Data entries

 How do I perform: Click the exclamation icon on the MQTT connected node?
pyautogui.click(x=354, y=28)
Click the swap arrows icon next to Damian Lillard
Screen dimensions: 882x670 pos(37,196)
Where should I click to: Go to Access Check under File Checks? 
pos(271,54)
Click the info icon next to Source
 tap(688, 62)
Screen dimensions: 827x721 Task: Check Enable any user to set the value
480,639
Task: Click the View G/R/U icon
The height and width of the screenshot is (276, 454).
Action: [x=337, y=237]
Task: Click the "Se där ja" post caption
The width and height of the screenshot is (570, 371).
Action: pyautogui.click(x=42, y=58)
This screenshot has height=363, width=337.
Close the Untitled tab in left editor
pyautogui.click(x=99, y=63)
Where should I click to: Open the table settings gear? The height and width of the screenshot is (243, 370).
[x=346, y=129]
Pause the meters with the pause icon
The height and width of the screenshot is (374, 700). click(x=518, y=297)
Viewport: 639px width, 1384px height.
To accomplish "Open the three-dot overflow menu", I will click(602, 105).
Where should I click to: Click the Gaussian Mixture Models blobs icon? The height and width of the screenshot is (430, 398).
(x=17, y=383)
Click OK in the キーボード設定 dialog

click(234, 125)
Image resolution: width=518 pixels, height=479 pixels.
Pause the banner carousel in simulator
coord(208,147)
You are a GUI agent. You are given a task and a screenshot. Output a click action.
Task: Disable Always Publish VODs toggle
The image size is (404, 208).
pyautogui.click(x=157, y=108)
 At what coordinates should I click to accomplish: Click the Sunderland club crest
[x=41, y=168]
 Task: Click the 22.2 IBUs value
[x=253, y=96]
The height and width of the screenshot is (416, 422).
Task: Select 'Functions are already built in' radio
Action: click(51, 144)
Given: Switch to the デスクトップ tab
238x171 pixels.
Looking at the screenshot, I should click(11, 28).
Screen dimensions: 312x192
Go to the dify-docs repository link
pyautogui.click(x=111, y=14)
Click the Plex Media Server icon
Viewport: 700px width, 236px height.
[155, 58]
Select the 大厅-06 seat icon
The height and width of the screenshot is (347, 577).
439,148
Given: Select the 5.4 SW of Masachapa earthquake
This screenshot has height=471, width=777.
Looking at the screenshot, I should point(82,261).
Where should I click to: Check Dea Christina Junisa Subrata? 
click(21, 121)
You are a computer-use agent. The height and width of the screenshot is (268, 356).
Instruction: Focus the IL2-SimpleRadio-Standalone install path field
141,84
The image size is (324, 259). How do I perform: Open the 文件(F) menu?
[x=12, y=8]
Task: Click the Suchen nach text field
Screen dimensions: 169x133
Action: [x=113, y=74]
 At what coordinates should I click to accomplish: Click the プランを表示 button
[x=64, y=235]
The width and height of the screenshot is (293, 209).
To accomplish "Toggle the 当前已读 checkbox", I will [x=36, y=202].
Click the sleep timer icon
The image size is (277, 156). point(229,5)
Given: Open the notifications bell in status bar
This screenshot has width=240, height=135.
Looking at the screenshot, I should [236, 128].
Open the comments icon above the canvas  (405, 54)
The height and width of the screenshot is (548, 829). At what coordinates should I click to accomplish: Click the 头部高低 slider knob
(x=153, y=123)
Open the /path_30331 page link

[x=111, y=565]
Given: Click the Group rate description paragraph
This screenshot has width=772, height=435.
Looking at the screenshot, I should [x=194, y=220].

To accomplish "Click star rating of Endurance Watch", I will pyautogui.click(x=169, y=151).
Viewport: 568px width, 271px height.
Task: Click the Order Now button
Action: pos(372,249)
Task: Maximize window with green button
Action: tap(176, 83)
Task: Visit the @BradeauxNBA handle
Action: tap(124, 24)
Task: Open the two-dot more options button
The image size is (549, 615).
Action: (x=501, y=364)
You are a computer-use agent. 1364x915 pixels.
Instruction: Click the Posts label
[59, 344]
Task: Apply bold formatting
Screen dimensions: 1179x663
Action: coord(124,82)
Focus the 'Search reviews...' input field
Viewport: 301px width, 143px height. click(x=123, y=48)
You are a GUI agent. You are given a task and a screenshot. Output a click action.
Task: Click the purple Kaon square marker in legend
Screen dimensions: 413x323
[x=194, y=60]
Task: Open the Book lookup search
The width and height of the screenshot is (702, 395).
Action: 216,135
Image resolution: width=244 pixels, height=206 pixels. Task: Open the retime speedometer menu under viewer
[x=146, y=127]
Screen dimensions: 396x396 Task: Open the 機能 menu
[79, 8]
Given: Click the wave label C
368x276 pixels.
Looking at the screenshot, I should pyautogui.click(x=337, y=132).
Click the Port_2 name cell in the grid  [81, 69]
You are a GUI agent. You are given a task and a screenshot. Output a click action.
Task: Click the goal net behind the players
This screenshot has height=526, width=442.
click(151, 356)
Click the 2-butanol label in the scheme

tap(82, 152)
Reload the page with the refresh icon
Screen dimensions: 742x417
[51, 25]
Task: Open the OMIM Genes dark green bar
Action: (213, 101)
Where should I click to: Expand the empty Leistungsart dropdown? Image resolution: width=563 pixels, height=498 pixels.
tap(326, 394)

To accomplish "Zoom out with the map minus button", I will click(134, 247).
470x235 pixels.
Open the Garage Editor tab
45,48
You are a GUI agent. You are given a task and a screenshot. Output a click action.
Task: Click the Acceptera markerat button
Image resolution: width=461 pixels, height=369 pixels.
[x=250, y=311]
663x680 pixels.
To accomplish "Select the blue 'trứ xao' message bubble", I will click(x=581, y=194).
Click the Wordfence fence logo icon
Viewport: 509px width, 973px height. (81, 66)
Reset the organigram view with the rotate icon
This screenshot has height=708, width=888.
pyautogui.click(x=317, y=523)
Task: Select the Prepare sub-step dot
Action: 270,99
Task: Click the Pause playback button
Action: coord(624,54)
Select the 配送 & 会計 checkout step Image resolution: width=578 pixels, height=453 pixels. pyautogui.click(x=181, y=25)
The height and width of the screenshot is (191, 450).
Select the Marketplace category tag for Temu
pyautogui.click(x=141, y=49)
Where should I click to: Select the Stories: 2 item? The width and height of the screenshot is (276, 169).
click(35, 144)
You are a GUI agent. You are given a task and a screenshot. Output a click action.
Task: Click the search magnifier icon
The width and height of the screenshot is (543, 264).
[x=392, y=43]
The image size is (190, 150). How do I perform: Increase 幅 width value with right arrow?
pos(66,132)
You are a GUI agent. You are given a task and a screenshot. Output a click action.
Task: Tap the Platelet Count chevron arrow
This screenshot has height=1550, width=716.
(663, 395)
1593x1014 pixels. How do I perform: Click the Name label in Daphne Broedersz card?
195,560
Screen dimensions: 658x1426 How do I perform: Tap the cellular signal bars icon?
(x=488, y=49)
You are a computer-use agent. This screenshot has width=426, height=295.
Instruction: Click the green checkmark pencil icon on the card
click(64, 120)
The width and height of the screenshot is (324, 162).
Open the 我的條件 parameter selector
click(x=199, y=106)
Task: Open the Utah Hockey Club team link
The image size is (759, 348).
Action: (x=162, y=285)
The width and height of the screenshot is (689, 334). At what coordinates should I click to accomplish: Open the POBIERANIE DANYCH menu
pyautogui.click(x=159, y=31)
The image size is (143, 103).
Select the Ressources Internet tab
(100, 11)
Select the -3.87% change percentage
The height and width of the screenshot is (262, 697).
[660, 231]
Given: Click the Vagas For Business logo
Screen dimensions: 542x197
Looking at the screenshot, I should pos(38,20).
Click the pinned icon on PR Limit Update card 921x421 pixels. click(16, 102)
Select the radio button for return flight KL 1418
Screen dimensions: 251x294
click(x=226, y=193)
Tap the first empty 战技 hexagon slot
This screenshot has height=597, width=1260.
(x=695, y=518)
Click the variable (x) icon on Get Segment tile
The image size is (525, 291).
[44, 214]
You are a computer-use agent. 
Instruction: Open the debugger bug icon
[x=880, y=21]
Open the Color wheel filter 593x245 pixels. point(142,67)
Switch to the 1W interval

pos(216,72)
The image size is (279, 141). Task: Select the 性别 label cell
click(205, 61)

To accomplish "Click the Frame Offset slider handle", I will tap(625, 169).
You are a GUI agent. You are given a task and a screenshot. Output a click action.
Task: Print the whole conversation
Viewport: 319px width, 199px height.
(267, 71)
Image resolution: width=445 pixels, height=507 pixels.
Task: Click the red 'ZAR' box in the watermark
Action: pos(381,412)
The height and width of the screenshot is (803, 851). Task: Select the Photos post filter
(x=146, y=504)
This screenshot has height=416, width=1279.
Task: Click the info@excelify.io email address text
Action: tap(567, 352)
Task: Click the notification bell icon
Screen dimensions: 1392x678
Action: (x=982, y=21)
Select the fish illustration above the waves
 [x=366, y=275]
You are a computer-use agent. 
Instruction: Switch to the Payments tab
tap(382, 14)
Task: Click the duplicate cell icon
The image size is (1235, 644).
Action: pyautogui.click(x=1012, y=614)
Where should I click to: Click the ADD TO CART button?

> **Work item**: The stretch of entries above that starts with the line containing "This screenshot has height=471, width=777." and goes on through the line containing "Open the comments" is to be transcribed exactly, and no other line is to be transcribed.

> **Solution**:
This screenshot has height=471, width=777.
Looking at the screenshot, I should point(82,261).
Where should I click to: Check Dea Christina Junisa Subrata? 
click(21, 121)
You are a computer-use agent. The height and width of the screenshot is (268, 356).
Instruction: Focus the IL2-SimpleRadio-Standalone install path field
141,84
The image size is (324, 259). How do I perform: Open the 文件(F) menu?
[x=12, y=8]
Task: Click the Suchen nach text field
Screen dimensions: 169x133
Action: [x=113, y=74]
 At what coordinates should I click to accomplish: Click the プランを表示 button
[x=64, y=235]
The width and height of the screenshot is (293, 209).
To accomplish "Toggle the 当前已读 checkbox", I will [x=36, y=202].
Click the sleep timer icon
The image size is (277, 156). point(229,5)
Given: Open the notifications bell in status bar
This screenshot has width=240, height=135.
Looking at the screenshot, I should [236, 128].
Open the comments icon above the canvas  (405, 54)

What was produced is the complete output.